• How to complete this task
Give back every line of the material exactly, as it appears below.
....................
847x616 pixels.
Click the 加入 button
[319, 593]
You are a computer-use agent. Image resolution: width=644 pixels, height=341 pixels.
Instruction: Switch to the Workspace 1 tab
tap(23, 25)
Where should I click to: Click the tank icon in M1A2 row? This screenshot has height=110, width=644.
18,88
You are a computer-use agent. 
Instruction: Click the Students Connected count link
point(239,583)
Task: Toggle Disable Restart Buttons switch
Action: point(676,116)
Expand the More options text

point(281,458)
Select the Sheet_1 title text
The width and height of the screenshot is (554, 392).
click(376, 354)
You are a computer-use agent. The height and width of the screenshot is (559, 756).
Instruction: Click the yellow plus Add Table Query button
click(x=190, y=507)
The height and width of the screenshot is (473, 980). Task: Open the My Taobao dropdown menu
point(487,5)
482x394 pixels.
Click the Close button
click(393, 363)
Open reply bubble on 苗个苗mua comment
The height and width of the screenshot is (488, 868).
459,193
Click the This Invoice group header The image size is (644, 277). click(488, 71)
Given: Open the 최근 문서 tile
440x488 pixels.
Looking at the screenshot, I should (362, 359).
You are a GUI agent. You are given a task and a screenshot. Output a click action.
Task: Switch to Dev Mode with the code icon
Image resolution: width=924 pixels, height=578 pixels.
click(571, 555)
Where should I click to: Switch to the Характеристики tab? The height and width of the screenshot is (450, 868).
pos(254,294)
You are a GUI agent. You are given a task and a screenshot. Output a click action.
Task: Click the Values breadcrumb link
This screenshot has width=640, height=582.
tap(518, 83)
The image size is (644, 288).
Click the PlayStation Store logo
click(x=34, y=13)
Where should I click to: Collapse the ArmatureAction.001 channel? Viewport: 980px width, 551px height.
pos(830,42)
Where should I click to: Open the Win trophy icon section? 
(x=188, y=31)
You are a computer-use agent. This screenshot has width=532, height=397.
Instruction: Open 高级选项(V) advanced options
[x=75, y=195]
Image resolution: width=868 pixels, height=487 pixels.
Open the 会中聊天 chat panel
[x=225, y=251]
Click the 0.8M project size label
....................
• Task response
847x616 pixels.
Click the 加入 button
[319, 593]
You are a computer-use agent. Image resolution: width=644 pixels, height=341 pixels.
Instruction: Switch to the Workspace 1 tab
tap(23, 25)
Where should I click to: Click the tank icon in M1A2 row? This screenshot has height=110, width=644.
18,88
You are a computer-use agent. 
Instruction: Click the Students Connected count link
point(239,583)
Task: Toggle Disable Restart Buttons switch
Action: point(676,116)
Expand the More options text

point(281,458)
Select the Sheet_1 title text
The width and height of the screenshot is (554, 392).
click(376, 354)
You are a computer-use agent. The height and width of the screenshot is (559, 756).
Instruction: Click the yellow plus Add Table Query button
click(x=190, y=507)
The height and width of the screenshot is (473, 980). Task: Open the My Taobao dropdown menu
point(487,5)
482x394 pixels.
Click the Close button
click(393, 363)
Open reply bubble on 苗个苗mua comment
The height and width of the screenshot is (488, 868).
459,193
Click the This Invoice group header The image size is (644, 277). click(488, 71)
Given: Open the 최근 문서 tile
440x488 pixels.
Looking at the screenshot, I should (362, 359).
You are a GUI agent. You are given a task and a screenshot. Output a click action.
Task: Switch to Dev Mode with the code icon
Image resolution: width=924 pixels, height=578 pixels.
click(571, 555)
Where should I click to: Switch to the Характеристики tab? The height and width of the screenshot is (450, 868).
pos(254,294)
You are a GUI agent. You are given a task and a screenshot. Output a click action.
Task: Click the Values breadcrumb link
This screenshot has width=640, height=582.
tap(518, 83)
The image size is (644, 288).
Click the PlayStation Store logo
click(x=34, y=13)
Where should I click to: Collapse the ArmatureAction.001 channel? Viewport: 980px width, 551px height.
pos(830,42)
Where should I click to: Open the Win trophy icon section? 
(x=188, y=31)
You are a computer-use agent. This screenshot has width=532, height=397.
Instruction: Open 高级选项(V) advanced options
[x=75, y=195]
Image resolution: width=868 pixels, height=487 pixels.
Open the 会中聊天 chat panel
[x=225, y=251]
Click the 0.8M project size label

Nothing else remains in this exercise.